Dois fenômenos tomaram conta de Barcelona nos últimos dias, ambos relacionados com o mau clima. O primeiro deles: há 12 anos não chovia tanto na urbe. Os pés molhados, as ruas sem secar e os casacos impermeáveis modificaram a aparência urbana, em geral característica de uma cidade de pouca ou quase nenhuma chuva.
Foram mais de 48 horas de água caindo, de sair protegido à rua e, mesmo assim, voltar para casa com a bainha da calça molhada. Imagino que as locadoras de vídeo tenham lucrado mais do que em meses, e quem sabe alguns turistas até tenham detestado Barcelona pelo mau tempo nada amigável.

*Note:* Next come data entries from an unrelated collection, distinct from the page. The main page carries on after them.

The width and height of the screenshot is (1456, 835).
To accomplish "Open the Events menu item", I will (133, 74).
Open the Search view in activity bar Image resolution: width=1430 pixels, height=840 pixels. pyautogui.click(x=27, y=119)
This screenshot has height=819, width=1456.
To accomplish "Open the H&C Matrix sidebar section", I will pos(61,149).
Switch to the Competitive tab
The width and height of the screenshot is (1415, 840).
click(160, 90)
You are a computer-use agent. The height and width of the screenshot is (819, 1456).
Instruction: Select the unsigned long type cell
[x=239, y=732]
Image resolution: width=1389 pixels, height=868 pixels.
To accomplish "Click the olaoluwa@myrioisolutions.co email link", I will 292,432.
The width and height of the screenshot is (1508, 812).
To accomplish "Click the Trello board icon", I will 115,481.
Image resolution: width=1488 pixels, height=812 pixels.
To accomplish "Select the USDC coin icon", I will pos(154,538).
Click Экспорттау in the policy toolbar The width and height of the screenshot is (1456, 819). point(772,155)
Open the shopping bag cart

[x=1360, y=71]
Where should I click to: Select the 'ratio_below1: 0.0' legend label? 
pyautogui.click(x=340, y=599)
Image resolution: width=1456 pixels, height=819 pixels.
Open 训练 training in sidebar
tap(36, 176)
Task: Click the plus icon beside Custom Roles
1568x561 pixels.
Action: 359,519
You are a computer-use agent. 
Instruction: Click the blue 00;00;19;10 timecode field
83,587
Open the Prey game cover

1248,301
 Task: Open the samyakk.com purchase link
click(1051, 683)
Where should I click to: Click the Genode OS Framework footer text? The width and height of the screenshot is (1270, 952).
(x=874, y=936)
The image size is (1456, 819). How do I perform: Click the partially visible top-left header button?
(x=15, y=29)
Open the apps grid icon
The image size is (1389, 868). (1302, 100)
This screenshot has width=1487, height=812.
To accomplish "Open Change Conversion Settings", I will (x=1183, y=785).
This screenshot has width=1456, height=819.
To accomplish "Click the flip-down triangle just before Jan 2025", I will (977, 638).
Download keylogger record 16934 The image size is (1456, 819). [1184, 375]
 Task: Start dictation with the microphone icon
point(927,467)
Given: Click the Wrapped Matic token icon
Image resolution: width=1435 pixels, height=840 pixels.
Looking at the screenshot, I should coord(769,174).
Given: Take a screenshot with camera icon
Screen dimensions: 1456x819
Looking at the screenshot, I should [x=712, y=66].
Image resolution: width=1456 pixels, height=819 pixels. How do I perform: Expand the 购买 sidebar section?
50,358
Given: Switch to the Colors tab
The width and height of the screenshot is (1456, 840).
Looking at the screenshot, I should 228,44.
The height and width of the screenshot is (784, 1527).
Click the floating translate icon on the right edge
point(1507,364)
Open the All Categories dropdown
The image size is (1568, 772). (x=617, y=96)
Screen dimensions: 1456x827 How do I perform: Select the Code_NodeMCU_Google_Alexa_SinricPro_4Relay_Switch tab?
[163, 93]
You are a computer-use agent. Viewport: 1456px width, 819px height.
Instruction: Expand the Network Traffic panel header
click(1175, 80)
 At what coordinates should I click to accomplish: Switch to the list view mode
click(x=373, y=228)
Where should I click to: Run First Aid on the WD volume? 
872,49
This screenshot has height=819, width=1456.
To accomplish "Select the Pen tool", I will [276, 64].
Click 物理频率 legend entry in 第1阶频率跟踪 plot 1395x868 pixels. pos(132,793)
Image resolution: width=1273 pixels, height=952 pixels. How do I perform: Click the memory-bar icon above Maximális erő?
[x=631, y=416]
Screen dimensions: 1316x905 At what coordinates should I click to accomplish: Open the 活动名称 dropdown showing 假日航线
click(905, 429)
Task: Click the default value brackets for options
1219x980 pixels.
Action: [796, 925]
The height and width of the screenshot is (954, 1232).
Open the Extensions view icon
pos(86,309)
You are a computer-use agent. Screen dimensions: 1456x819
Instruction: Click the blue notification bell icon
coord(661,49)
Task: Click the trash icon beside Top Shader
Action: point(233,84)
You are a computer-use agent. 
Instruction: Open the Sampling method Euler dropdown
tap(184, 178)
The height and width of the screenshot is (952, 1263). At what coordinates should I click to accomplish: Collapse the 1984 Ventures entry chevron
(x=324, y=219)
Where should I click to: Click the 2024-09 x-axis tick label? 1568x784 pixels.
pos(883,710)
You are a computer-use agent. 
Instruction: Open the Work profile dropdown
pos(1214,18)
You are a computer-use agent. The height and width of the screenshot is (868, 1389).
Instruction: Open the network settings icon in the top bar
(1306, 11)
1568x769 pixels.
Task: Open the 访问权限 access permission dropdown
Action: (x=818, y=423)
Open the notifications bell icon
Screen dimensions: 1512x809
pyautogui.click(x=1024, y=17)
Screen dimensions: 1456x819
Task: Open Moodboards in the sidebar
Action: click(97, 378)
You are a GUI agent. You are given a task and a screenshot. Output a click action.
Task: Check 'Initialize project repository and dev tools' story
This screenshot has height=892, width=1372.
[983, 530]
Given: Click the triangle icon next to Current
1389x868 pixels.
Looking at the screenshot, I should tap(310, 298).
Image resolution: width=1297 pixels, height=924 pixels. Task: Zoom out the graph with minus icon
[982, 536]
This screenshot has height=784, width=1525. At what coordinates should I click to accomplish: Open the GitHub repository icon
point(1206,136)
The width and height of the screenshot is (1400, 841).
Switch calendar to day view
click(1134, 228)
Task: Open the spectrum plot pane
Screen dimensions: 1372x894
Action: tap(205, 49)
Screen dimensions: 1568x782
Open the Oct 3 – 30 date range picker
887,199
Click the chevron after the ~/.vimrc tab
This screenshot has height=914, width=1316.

Outro dos fenômenos: os guarda-chuvas mortos. Jamais havia visto tantos guarda-chuvas deixados pelo caminho. Na estação Jaume I, por exemplo, havia oito esquecidos em um canto, torcidos e quebrados pelo vento.
Pelas ruas, era possível ver o momento exato dessas mortes, quando as pessoas, surpreendidas pelo vento, acabavam com os seus guarda-chuvas virados do “avesso”. Vi mais de uma pessoa que, depois disso, procurava uma lata de lixo para se livrar do seu guarda-chuva já sem vida.